Records:
<<<<
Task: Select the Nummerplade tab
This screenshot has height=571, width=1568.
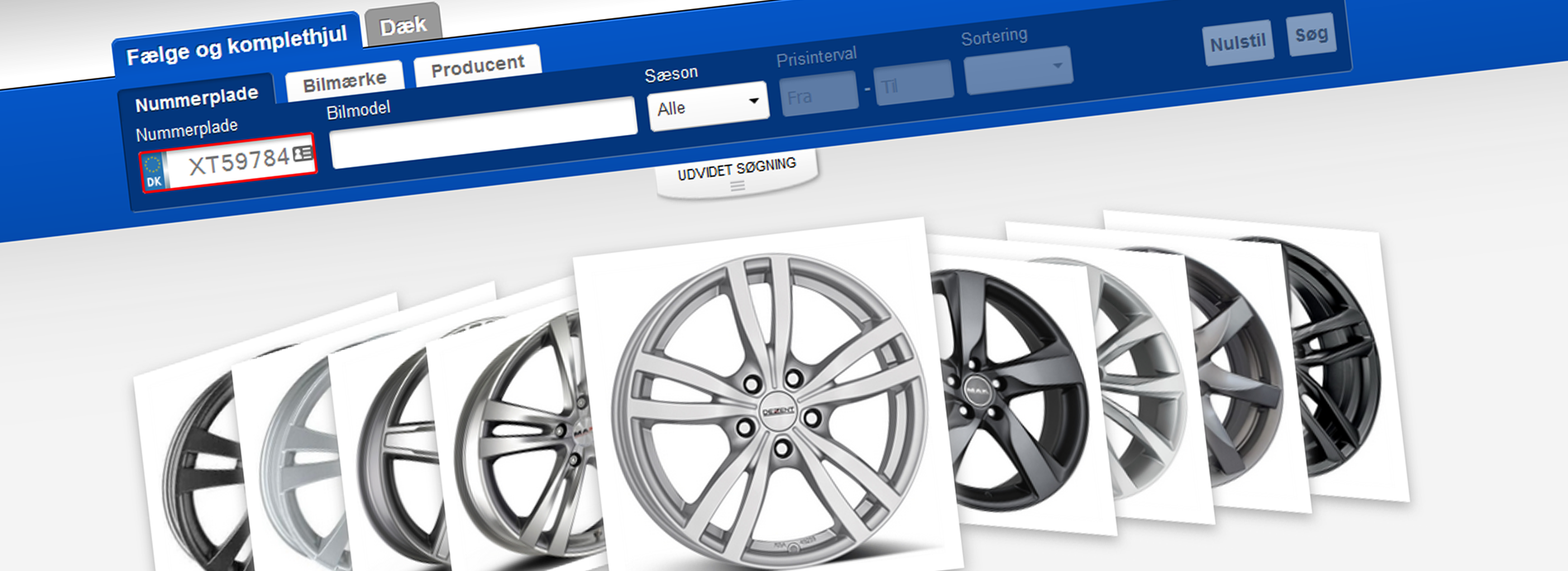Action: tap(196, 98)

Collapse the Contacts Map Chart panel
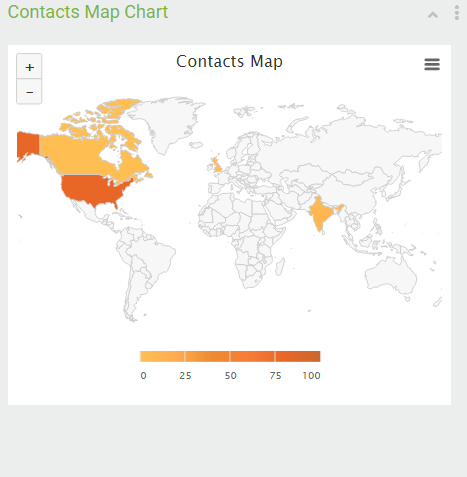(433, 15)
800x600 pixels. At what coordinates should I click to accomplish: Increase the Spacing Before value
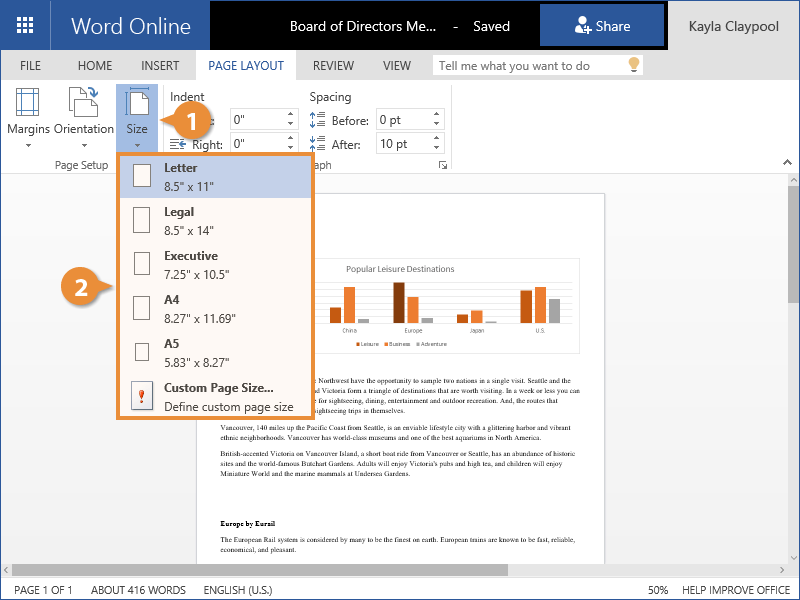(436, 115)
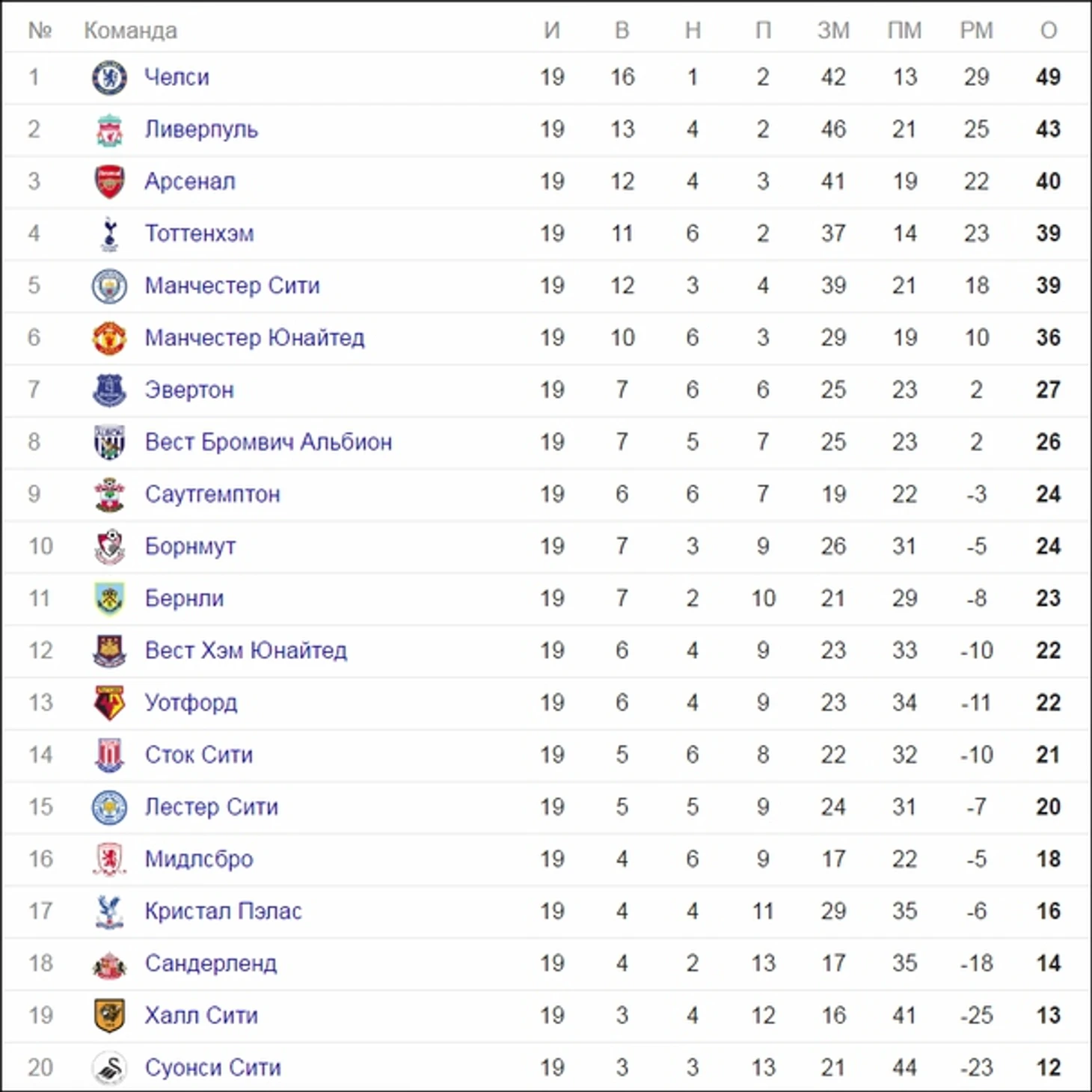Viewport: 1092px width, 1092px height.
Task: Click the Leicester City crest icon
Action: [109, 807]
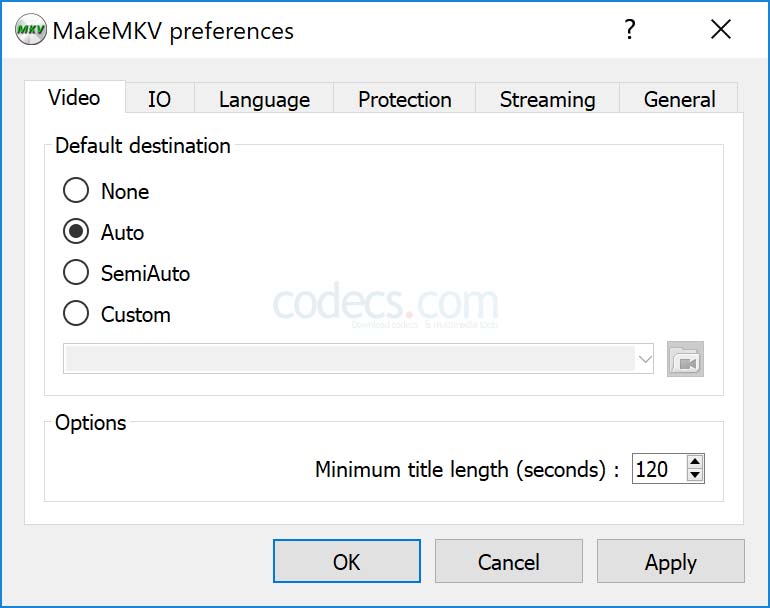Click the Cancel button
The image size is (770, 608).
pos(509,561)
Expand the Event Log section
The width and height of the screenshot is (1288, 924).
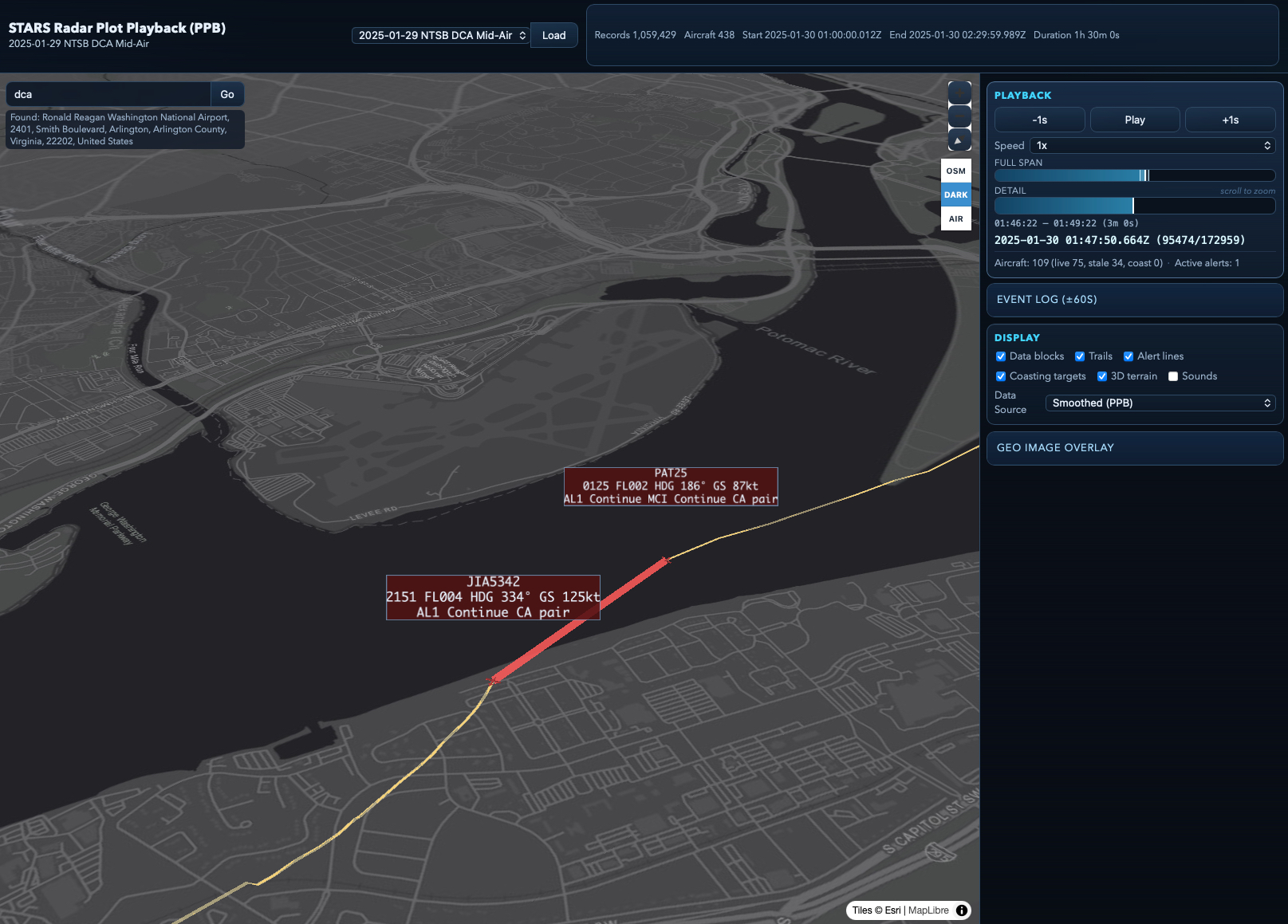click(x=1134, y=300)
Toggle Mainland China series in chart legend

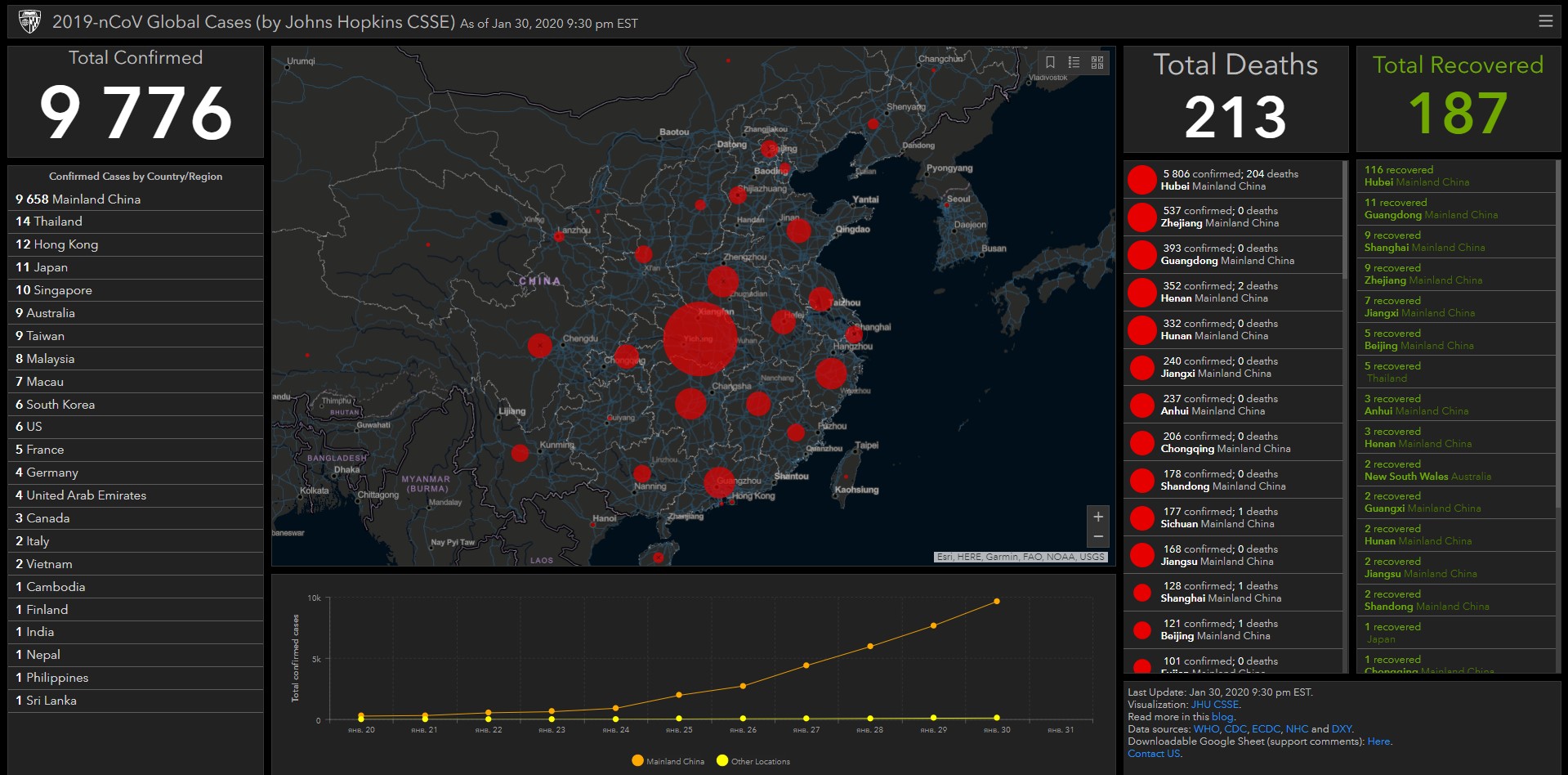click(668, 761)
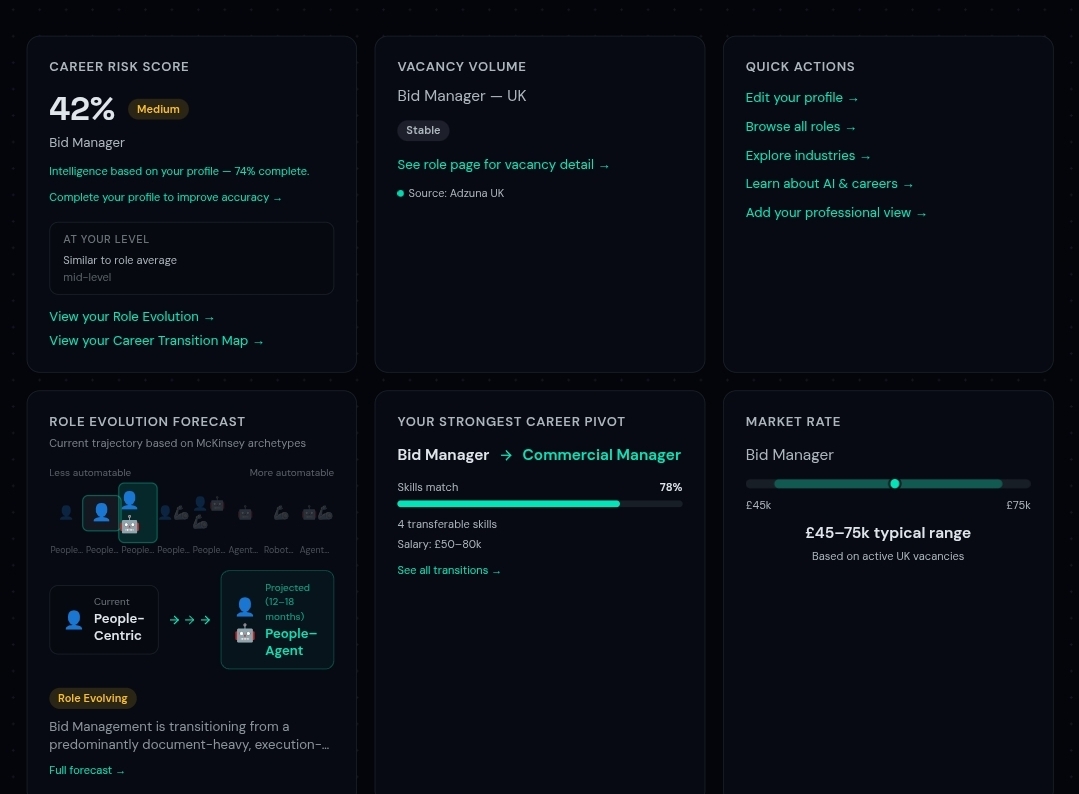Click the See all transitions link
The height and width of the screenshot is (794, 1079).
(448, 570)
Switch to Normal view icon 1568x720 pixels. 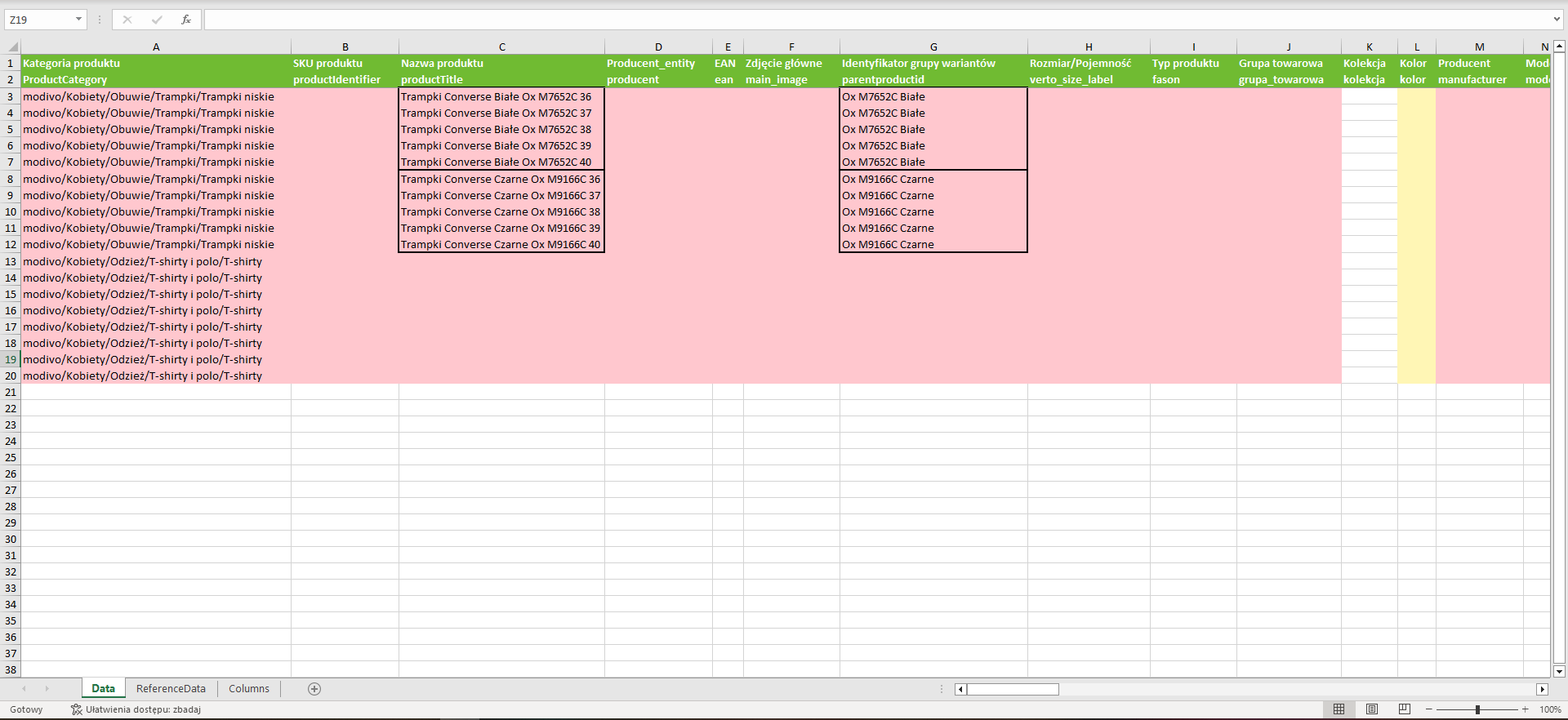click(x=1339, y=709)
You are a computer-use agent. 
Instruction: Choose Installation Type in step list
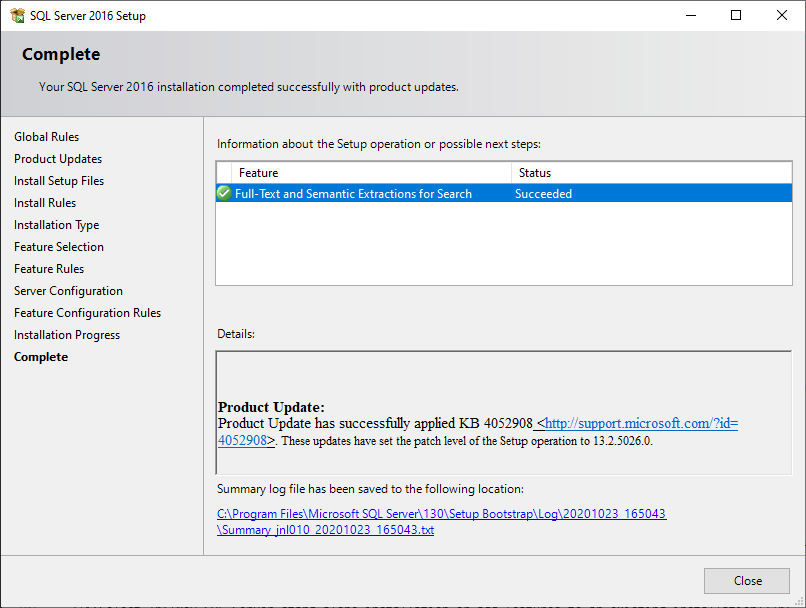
>>>>
Instructions to follow: Output the lines, exactly: the first line of the entries above, every line after it, and the line with "Expand the Event Log section" as the last. No pictures.

Output:
Task: Select the Nummerplade tab
This screenshot has height=571, width=1568.
Action: tap(196, 98)

Collapse the Contacts Map Chart panel
(433, 15)
800x600 pixels. At what coordinates should I click to accomplish: Increase the Spacing Before value
(436, 115)
Viewport: 1092px width, 1092px height.
Task: Click the Leicester City crest icon
Action: [109, 807]
Click the Cancel button
The image size is (770, 608).
pos(509,561)
Expand the Event Log section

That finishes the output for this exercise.